My cynicism has been known, from time to time, to get me into accidental trouble. I was especially cynical in groups, perhaps feeling that a witty cut-down about a stranger would earn me the respect and admiration of friends. This rarely worked. You can only act like a jerk so many times before people stop listening to you (p 47).
This is going to be a rather unfair review. I read this book after it won both the Morris Debut Author Award and the Printz Award. I was hoping Okay For Now by Gary Schmidt would win the Printz. This book is not Okay For Now and I am therefore going to unfairly compare it to Okay For Now.
I begin with the voice. Told with alternating points of view, those chapters told in first person from Cullen’s pov told about a boy who enjoys thinking up book titles and fantasizing about zombies. Doug Swieteck’s first person narration is so damn good that Cullen’s narration, while good, pales in comparison.
Then there are the third-person-pov chapters told first from Benton’s and then Cabot’s perspective. The link between Benton and Cullen is revealed at the book’s conclusion. While some refer to this as ‘complex,’ I thought it was unbelievable and served the plot. The characters were all over the place messed up. I could probably express this sentiment better but I don’t have the time and the book’s details are already fading from my mind.

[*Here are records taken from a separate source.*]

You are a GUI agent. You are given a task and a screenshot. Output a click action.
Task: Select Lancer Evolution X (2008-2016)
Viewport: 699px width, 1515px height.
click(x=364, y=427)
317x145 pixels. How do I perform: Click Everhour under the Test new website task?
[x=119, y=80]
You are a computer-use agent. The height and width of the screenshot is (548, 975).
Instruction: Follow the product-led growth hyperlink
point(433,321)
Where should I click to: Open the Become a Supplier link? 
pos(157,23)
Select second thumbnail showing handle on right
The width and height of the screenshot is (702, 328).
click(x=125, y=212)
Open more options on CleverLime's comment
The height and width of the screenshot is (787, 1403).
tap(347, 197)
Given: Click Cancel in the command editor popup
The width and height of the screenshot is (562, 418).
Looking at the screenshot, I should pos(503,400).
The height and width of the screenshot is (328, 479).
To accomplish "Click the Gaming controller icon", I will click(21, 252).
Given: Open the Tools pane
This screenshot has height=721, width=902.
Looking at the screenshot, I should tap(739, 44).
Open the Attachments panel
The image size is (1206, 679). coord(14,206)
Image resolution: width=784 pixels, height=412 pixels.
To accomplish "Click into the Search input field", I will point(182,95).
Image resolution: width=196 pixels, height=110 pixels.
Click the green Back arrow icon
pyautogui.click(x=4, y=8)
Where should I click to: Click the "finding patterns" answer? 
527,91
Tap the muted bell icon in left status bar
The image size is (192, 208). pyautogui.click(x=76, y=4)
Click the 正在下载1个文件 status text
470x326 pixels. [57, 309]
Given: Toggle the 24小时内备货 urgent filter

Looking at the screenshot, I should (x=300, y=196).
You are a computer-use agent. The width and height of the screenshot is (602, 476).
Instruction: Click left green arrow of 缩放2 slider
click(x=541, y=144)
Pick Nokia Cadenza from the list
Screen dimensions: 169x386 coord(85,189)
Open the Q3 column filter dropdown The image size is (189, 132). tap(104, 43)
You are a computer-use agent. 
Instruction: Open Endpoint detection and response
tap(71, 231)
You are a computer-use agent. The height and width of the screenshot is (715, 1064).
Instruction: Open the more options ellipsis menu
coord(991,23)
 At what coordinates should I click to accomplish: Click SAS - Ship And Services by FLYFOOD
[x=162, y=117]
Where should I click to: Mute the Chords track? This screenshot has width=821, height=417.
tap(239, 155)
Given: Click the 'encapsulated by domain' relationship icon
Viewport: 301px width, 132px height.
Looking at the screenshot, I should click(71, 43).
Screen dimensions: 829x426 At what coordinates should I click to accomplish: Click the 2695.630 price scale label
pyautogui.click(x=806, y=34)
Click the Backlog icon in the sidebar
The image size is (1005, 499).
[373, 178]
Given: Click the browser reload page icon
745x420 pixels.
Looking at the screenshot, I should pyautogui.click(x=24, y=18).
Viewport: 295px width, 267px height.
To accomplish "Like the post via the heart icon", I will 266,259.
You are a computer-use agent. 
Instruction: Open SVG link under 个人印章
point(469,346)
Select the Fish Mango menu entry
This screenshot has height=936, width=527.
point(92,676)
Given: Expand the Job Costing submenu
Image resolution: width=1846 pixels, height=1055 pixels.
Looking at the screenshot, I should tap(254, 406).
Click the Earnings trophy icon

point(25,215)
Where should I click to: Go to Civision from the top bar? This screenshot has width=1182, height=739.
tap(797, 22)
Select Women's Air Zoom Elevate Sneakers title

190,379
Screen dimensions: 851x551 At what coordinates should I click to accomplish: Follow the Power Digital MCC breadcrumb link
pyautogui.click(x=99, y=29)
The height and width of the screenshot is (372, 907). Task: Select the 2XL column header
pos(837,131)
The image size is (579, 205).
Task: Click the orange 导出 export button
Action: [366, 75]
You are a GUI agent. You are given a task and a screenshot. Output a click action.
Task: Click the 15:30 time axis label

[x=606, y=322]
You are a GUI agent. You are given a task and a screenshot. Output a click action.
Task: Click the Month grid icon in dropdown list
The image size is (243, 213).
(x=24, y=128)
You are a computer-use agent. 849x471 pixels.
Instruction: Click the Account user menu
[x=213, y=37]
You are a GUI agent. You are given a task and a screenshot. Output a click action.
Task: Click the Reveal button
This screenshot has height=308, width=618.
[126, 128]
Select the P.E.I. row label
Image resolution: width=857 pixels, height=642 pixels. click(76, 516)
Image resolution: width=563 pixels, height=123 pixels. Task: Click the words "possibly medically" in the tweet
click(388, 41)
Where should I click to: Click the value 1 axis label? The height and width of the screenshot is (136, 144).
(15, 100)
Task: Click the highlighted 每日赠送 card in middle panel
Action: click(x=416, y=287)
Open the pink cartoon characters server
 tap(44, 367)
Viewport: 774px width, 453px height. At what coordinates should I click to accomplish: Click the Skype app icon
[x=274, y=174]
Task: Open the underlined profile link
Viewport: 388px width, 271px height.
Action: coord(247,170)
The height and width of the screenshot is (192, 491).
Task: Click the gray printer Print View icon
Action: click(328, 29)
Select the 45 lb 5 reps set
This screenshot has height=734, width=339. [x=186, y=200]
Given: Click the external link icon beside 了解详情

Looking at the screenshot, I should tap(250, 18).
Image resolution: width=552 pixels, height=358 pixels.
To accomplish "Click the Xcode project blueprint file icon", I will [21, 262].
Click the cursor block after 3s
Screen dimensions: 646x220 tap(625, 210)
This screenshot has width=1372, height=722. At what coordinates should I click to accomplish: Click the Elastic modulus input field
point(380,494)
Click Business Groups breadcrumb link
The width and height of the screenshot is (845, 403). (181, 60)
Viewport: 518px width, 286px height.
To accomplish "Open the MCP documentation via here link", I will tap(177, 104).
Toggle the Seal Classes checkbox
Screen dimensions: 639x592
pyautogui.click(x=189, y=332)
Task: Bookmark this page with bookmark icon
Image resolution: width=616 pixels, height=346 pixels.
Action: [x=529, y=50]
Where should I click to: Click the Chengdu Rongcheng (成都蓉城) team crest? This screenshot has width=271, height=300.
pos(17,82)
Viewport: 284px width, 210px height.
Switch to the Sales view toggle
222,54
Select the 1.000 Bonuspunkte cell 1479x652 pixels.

The best aspect of the novel is its treatment of Gabriel’s disappearance. Gabriel is Cullen’s younger brother and a character I took issue with while he was present. Praise for Gabriel’s intellegence and uncanny abilities suffused the narration and yet Gabriel didn’t actually do anything that justified the praise… unless a literate teen who enjoys reading is supposed to be considered brilliant.
So, am I disappointed in the book? A bit. It’s a good book, but it’s not Okay For Now. In terms of literary quality, it sure isn’t The Isle of Blood. So I can only sit here and scratch my head and wonder how both those books were overlooked by the committee.